CNN's Marketplace Africa offers viewers a unique window into African business on and off the continent. This week the show interviews John Kufuor, the former president of Ghana.

(CNN) -- As president of Ghana for eight years, John Kufuor helped transform the West African nation into one of the continent's biggest success stories.

Kufuor came to power in 2001, a historic event that marked the first peaceful democratic transition of power since the former British colony's independence in 1957.

When he stepped down in 2009 -- after serving two four-year terms, the maximum period allowed -- his administration had quadrupled the country's gross domestic product.

Ghana is one of the world's biggest cocoa and gold producers. Its economic prospects were boosted recently after it started tapping into oil resources that were discovered in 2007, joining the club of oil-producing nations.

According to Kufuor, encouraging the private sector has been key to fighting poverty in Ghana. "We fight poverty with wealth creation, otherwise it's charity, and that's not what we came into government for," he said.

CNN's Max Foster sat down with the former president to learn about Ghana's economic progress.

CNN: Do you think now that Ghanaians have had a taste of a stable, growing economy, that they won't let go of that? That there's now a permanent change in Ghana's economic culture so things won't go back to the way they used to be? They will respect transparency?

We fight poverty with wealth creation, otherwise it's charity, and that's not what we came into government for.
--John Kufuor, former Ghanaian president

John Kufuor: I believe these things you are talking about are becoming more and more global. Everywhere, people want to be included in governance. And people have found their voices, people's power is becoming the reality.

I just hope Ghanaians will cherish these rights to keep their successive governments on their course, so then they will continue to enjoy sustained, good governance.

I have always believed that for development there should be a partnership between the public and private sectors. In fact, the public sector should be the infrastructure for the private sector or, as the slogan has been, the private sector is not growing.

How then would you have general growth in the economy, for the people like that? For instance, one of the slogans we used for coming into power was that our government would usher in the golden age of business in Ghana. To us, the private sector was the touchstone for the country to move ahead. And so we needed to get the private sector to access credits, and on that basis there would be investments.

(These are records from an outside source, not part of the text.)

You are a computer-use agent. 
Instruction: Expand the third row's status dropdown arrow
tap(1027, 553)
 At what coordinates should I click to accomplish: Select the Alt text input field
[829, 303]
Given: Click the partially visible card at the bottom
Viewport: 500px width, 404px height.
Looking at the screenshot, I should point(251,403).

With good management, wealth would be generated to fight the poverty we were suffering. We fight poverty with wealth creation, otherwise it's charity, and that's not what we came into government for.

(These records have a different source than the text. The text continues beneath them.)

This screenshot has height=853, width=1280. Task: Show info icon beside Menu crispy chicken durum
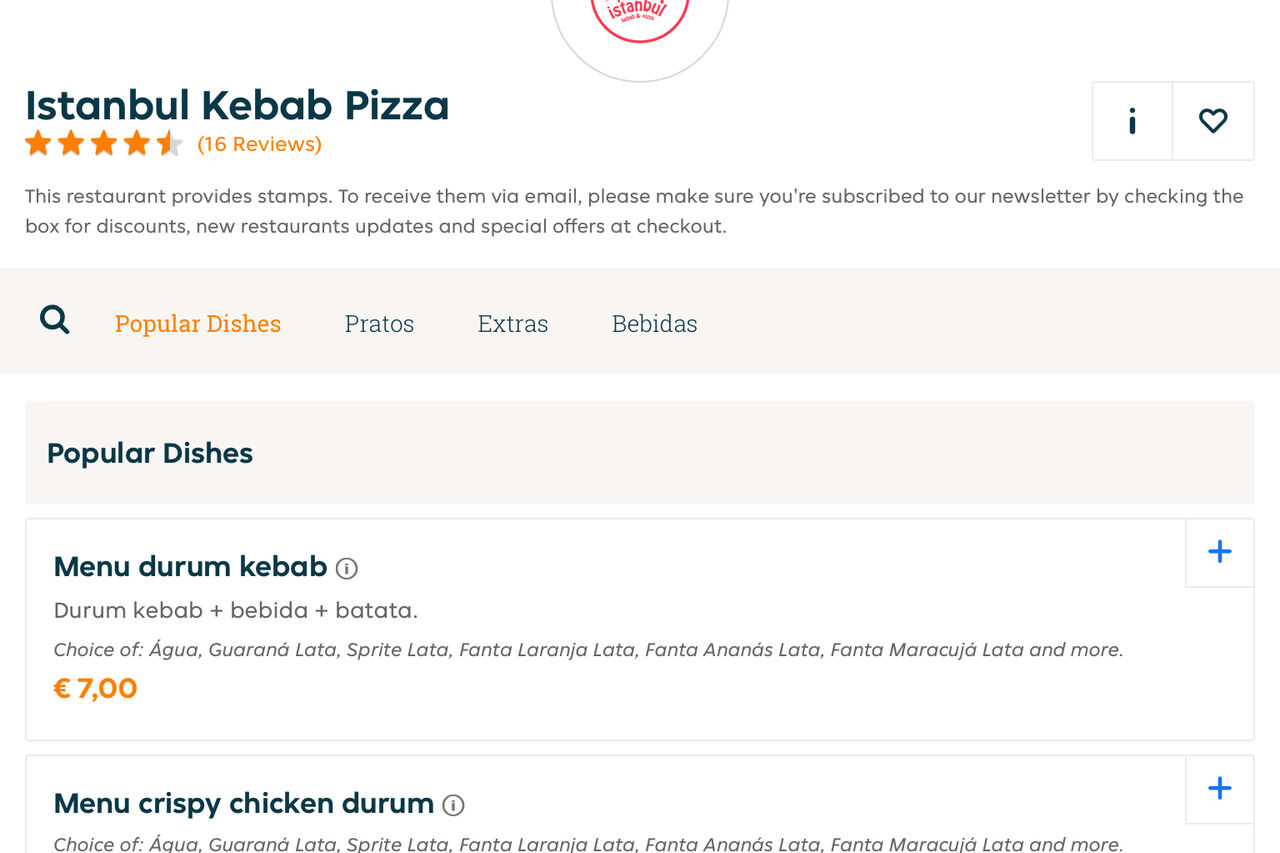point(454,805)
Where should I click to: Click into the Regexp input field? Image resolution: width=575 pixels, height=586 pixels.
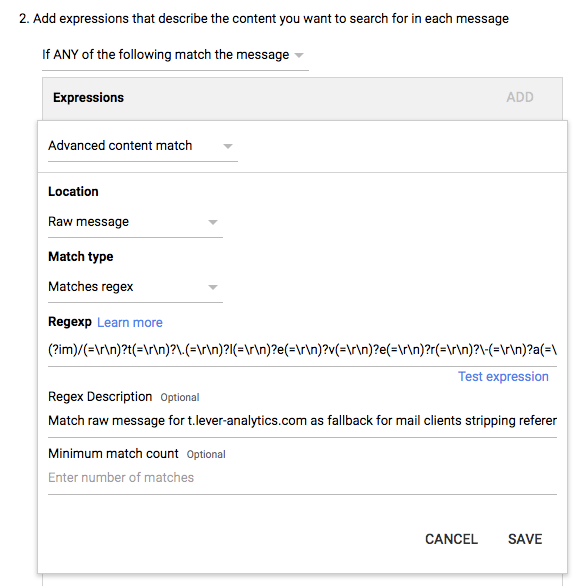coord(302,351)
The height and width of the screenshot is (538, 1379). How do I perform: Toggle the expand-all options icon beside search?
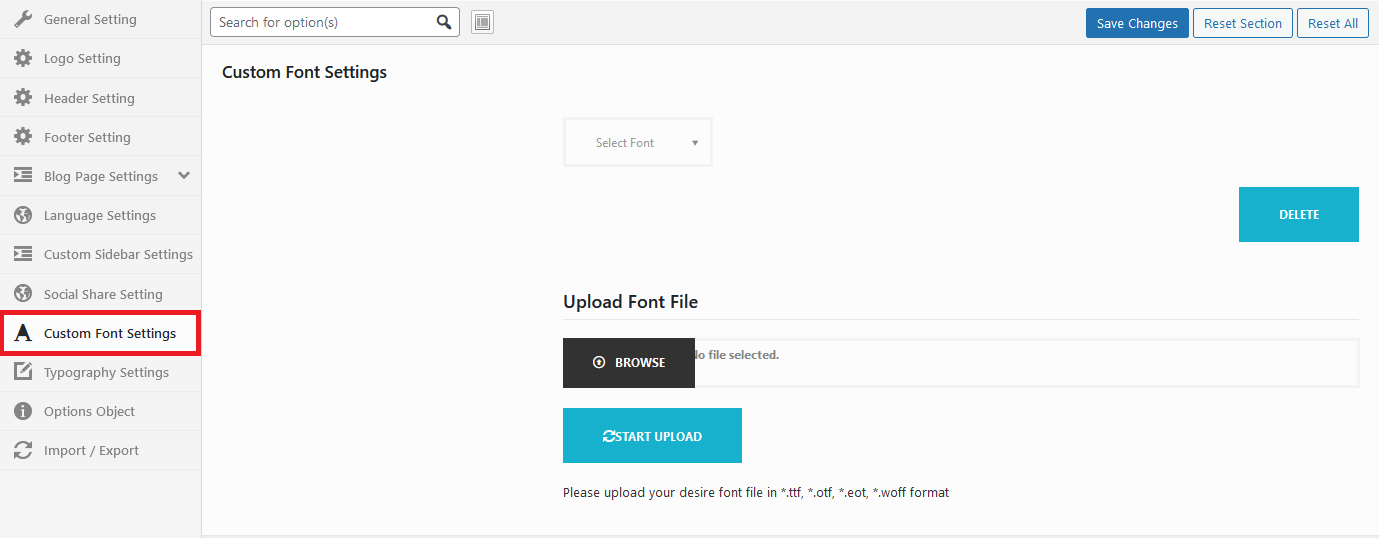[482, 22]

CNN: Some people suggest you could become a victim of your own success because Ghana is a really hot place to invest right now, and there's concern that Western investors may pile money in and make a quick buck and pull the money out. Is that something you're concerned about?

JK: That's speculation, that's not economic development.

CNN: How do you stop that then?

JK: It's good governance, is the main thing. Not only good governance, but a good legal framework which would generate a business-friendly atmosphere.

If an investor comes to find it's a safe place for investments, finds that the infrastructure is in place for business to grow, finds the social atmosphere such that the personnel that were coming in would not feel endangered -- and in Ghana people walk around so freely, 24 hours of the day, they enjoy themselves -- they won't pull out easily.

Especially where Ghana is situated geographically -- six hours you are in London, you are in Paris, you are in Berlin, you are in the Middle East; United States and New York, eight hours or so you are there.

Accessibility is so easy. I don't know who would want to come in and make a quick buck and run away, because you don't feel threatened at all.